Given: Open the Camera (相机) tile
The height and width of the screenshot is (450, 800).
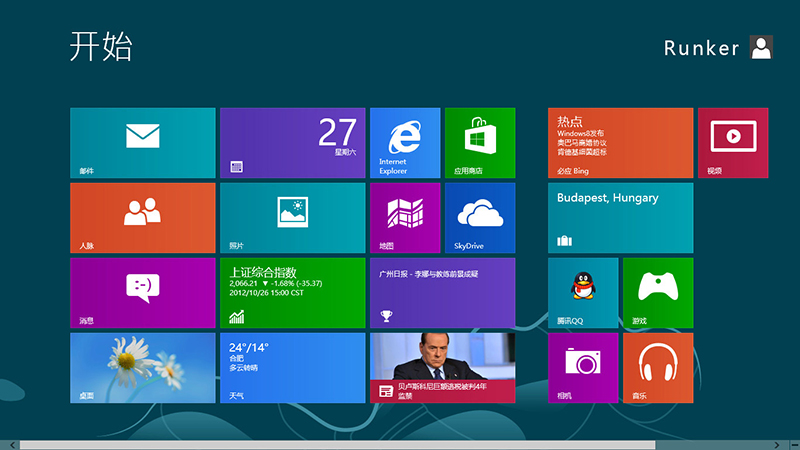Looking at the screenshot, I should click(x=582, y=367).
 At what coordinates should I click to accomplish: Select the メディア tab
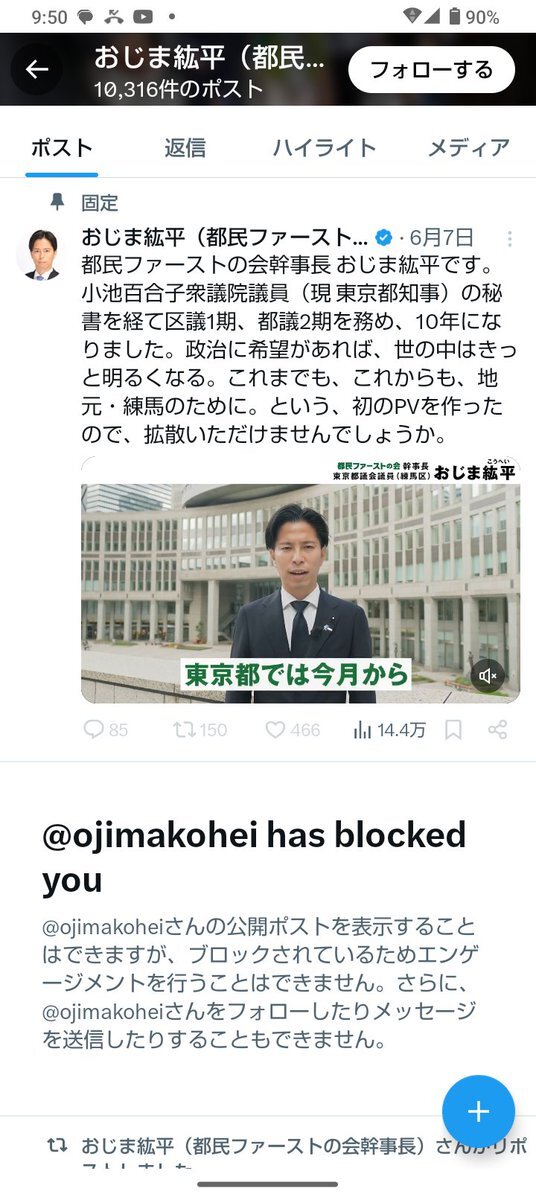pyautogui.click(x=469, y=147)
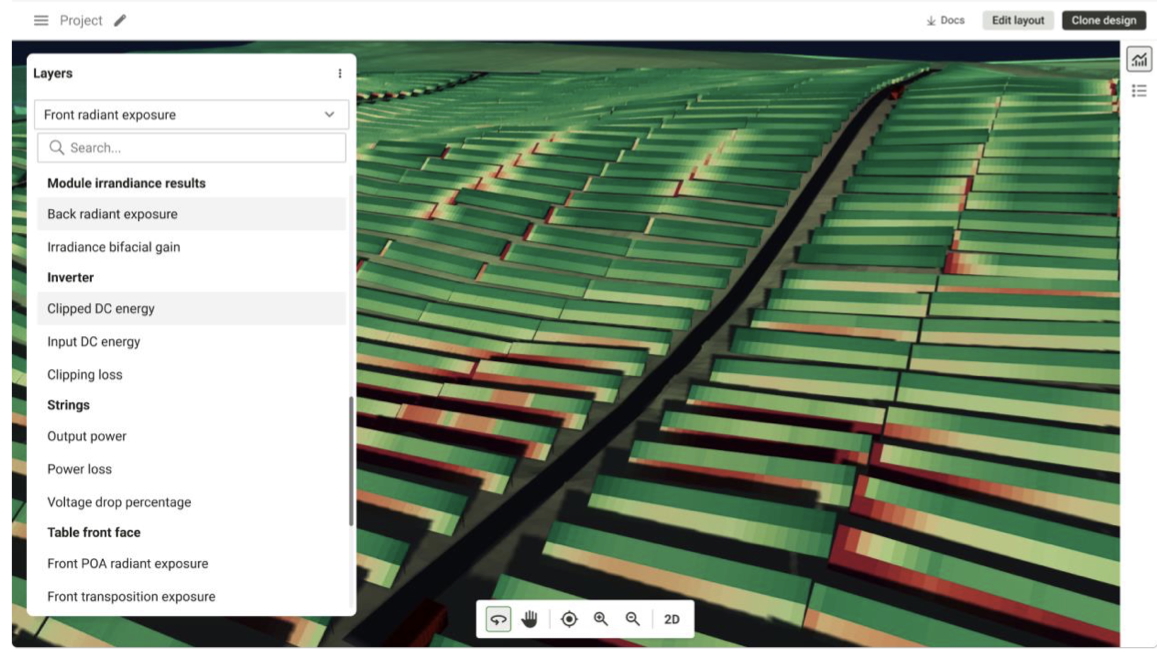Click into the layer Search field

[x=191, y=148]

####

What you are asked to do:
Each entry is to be output exactly, and no picture is to appear.

Response below:
Given: Open the Camera (相机) tile
The height and width of the screenshot is (450, 800).
Looking at the screenshot, I should click(x=582, y=367).
 At what coordinates should I click to accomplish: Select the メディア tab
pyautogui.click(x=469, y=147)
Click into the layer Search field

[x=191, y=148]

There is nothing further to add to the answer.